Assunse spesso prese di posizione provocatorie, sfidanti e talvolta irridenti, che gli provocarono non pochi scontri. Nelle aule universitarie attraeva i talenti migliori: li ammaliava, li irretiva, creava militanza. Aiutato anche da un physique du rôle non da poco, alla Sapienza di Roma teneva lezioni affollatissime in cui – come per magia – entrando nelle immagini si veniva risucchiati negli spazi fisici e mentali della Serenissima. Erano costruite architettonicamente, spettacolari e imprevedibili; i seminari assomigliavano a collettivi studenteschi, con decine di occhi silenziosamente puntati su questa specie di Marx dalla marcata verve teatrale, che a volte al posto del puntatore laser utilizzava un bastone alla cui sommità era appiccicata la sagoma di una mano ispirata a quelle additanti nei documenti medievali. Coloro che gli chiedevano la tesi venivano spediti – oltre che nei luoghi che custodivano le opere – in biblioteche e archivi da cui non potevano tornare senza elementi di novità e idee personali. Le tesi duravano anni e a più di qualcuno i capelli divennero grigi.
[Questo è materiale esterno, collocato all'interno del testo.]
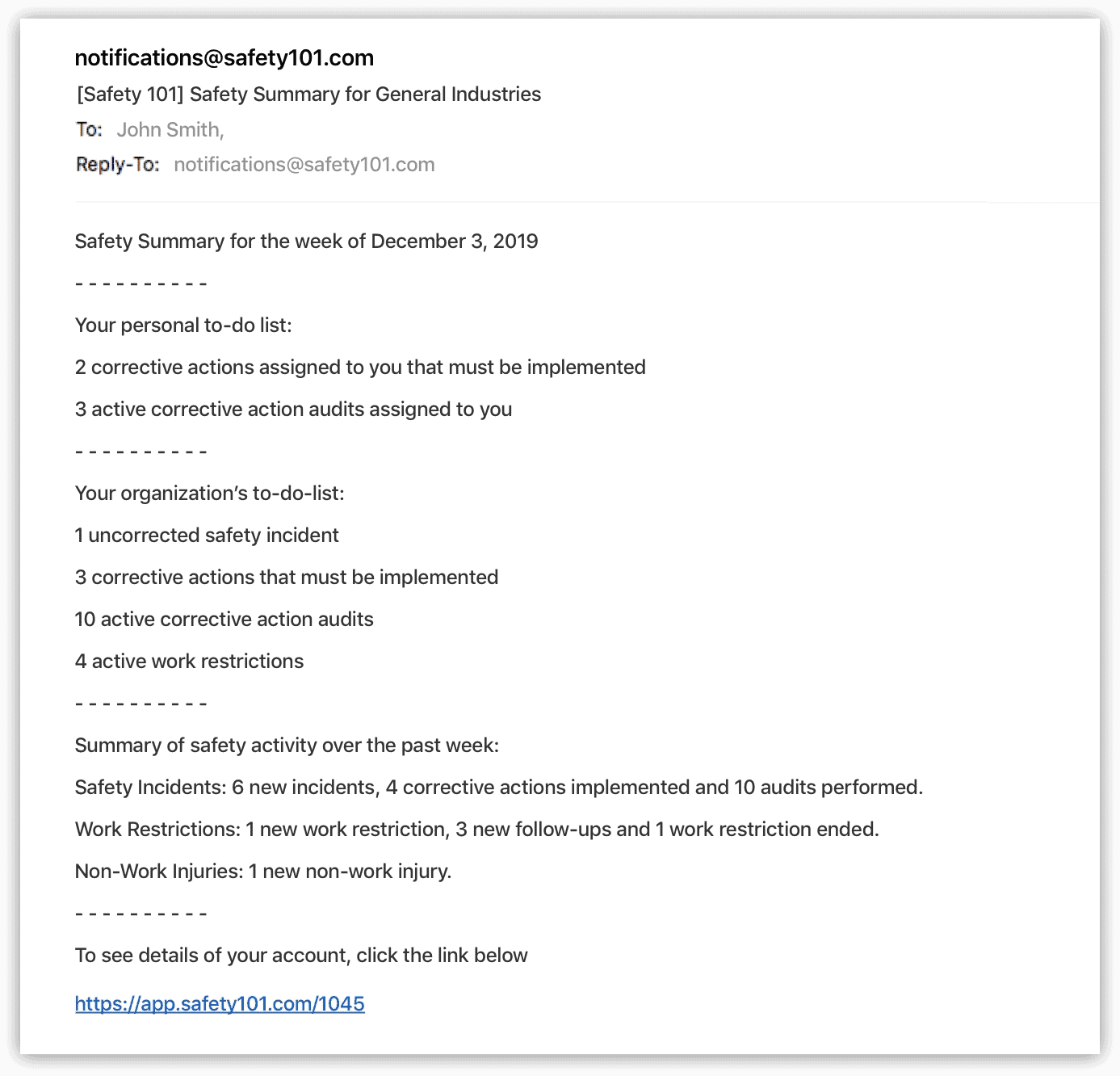
Task: Click the "Reply-To:" field label
Action: 118,165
Però in quel modo rigoroso ed estenuante formò decine di specialisti che poi hanno raggiunto posizioni apicali nelle università e nell’amministazione dello Stato.
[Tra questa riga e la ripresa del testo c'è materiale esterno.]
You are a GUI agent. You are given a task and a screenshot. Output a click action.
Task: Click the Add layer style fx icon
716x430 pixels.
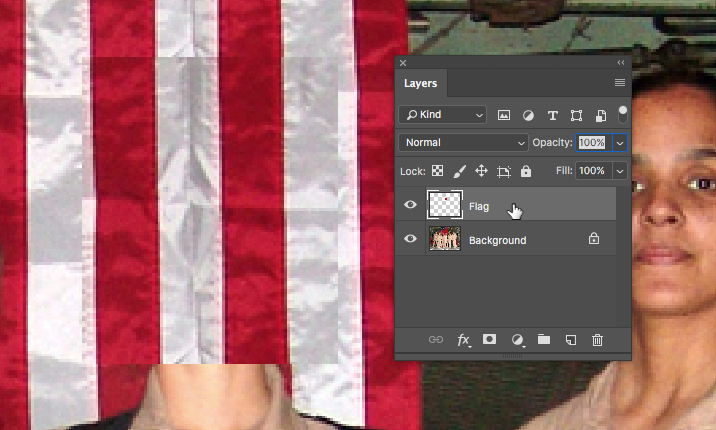[x=463, y=340]
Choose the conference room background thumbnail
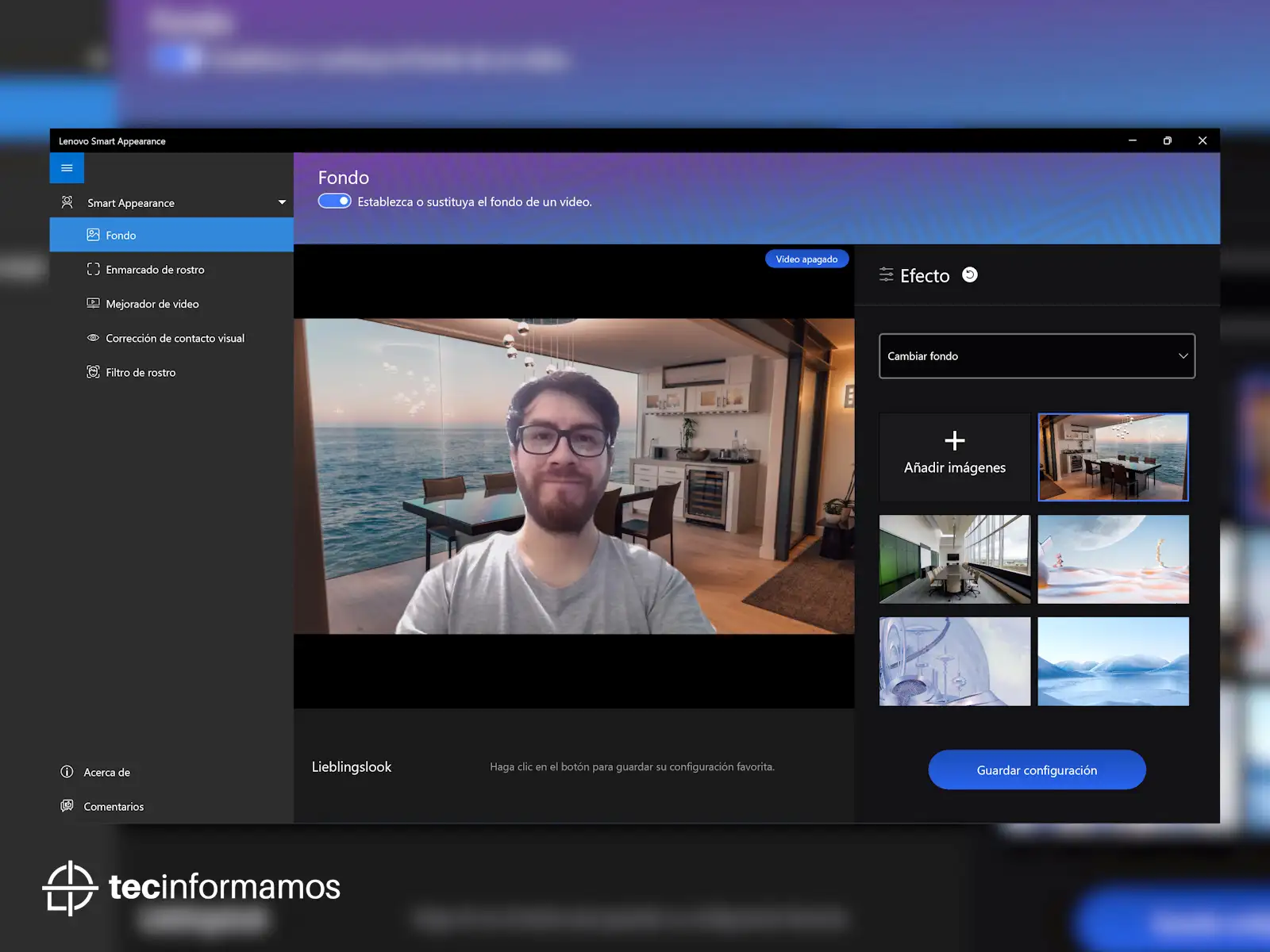This screenshot has width=1270, height=952. click(954, 559)
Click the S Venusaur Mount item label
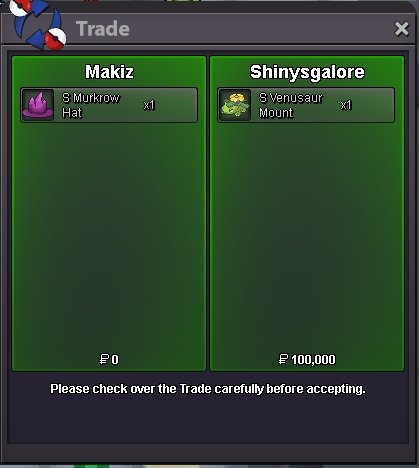Screen dimensions: 419x468 pos(291,105)
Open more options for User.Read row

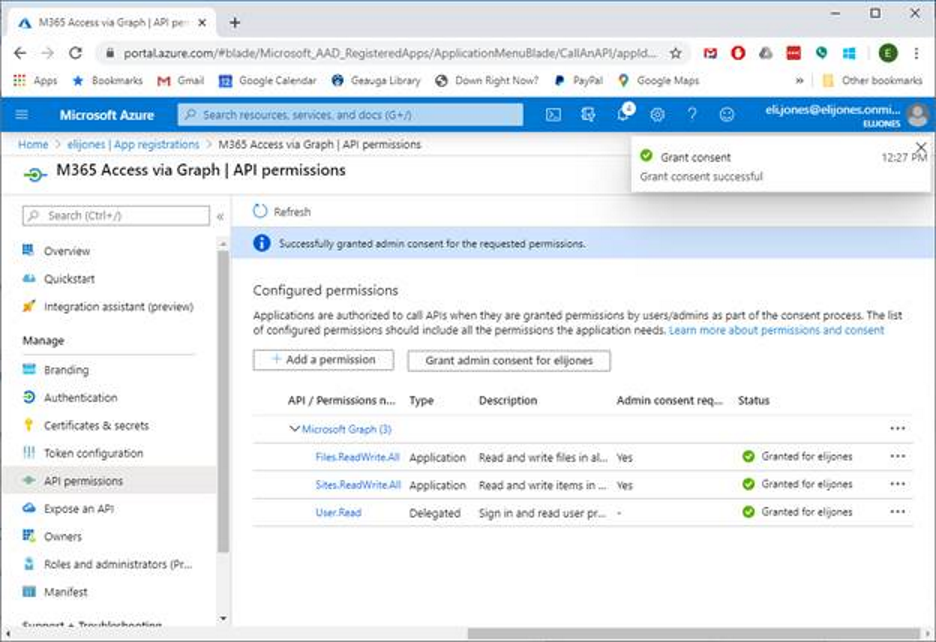click(x=897, y=512)
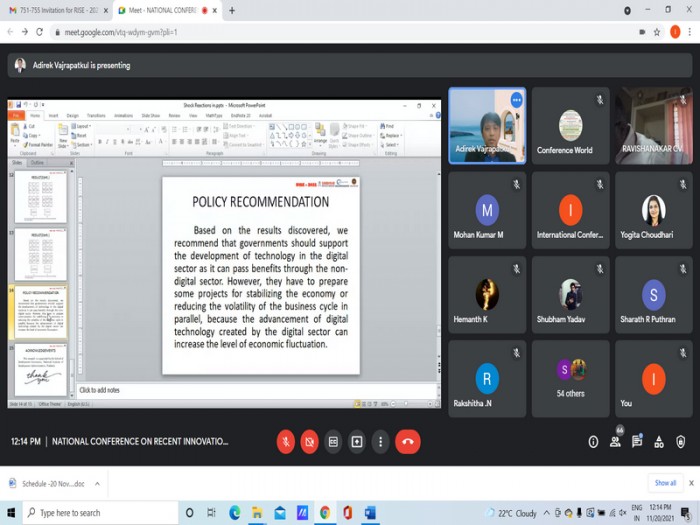This screenshot has width=700, height=525.
Task: Open host controls shield icon
Action: pyautogui.click(x=681, y=442)
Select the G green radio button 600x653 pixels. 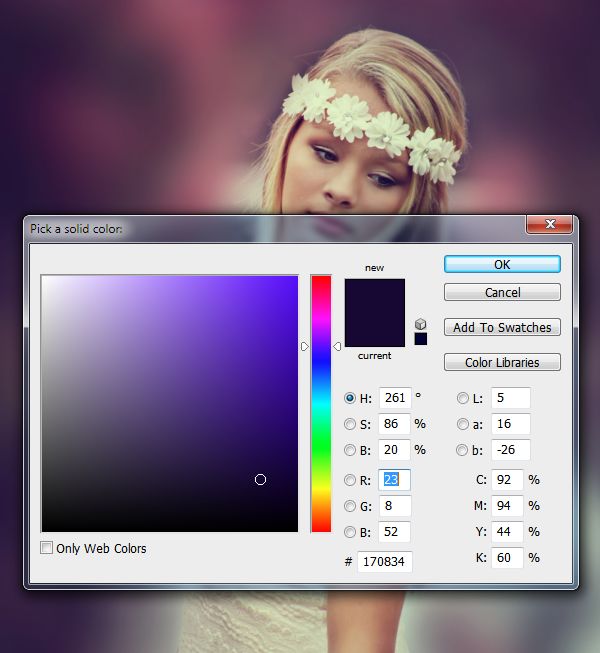point(350,506)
Scriveva limpidamente, in maniera densa e arguta. E a un certo punto – a Roma e con un editore romano (Bulzoni) – decise di fondare una rivista dedicata all’arte veneta del Rinascimento: “Venezia Cinquecento”. Chiamò a raccolta un comitato scientifico di colleghi solidali e aprì le porte soprattutto ai giovani, e non solo ai suoi. Era il 1991. Per garantirne la continuità fece i salti mortali, eludendo fantasiosamente le gabelle legate a eventuali diritti di riproduzione, che riteneva antidemocratici. Nel 2015 la rivista chiuse i battenti, dopo 50 volumi tutti artigianalmente curati da lui stesso: un’autentica miniera di dati fino a quel momento inediti, con collegamenti, ipotesi, suggestioni la cui ricchezza potrà essere pienamente compresa e fruita solo nel momento in cui qualche mente illuminata (“Ma esistono ancora?”, avrebbe chiosato…) creerà le condizioni per rendere possibile la predisposizione degli indici generali. 
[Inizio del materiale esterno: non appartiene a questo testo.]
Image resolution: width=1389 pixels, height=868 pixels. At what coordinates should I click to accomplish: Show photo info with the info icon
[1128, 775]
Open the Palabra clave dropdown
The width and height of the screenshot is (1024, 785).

Da Roma si trasferì all’Università Ca’ Foscari di Venezia, nel luogo teoricamente perfetto per rendere le ricerche sue e dei suoi allievi ancor più feconde. Ricreò così una ‘scuola locale’, ma alla lunga non tutto andò per il verso giusto. Basti pensare che – a dispetto dell’aura che lo circondava – non venne mai messo nella condizione di poter organizzare una mostra di caratura internazionale, al di là della richiesta di poter avere un suo saggio, che risultava spesso sorprendente e anticonformista. Era un personaggio fuori dagli schemi, amabile ma per certi versi scomodo. Alla fine entrò in rotta di collisione con logiche accademiche che contraddicevano le radici umanistiche di cui era portatore e se ne andò in pensione con più di un’amarezza. Perché ebbe la sensazione di aver vinto molte battaglie, ma di aver perso la guerra di una vita: quella in nome di una storia dell’arte intellettualmente audace, dai tempi lenti e ineludibilmente interdisciplinare: capace di costruire – in rapporto con la storia, la letteratura, la musica e tutte le altre discipline sorelle – ‘significati’ profondi, libera dai condizionamenti delle mode, delle carriere e del mercato. I suoi allievi lo ricordano come una figura fondamentale nelle loro vite, non solo dal punto di vista della formazione, ma anche etico e perfino emotivo. 

Con lui se ne va un intellettuale militante, uno storico rigoroso, ma anche un sognatore: per molti un maestro, un modello e un amico.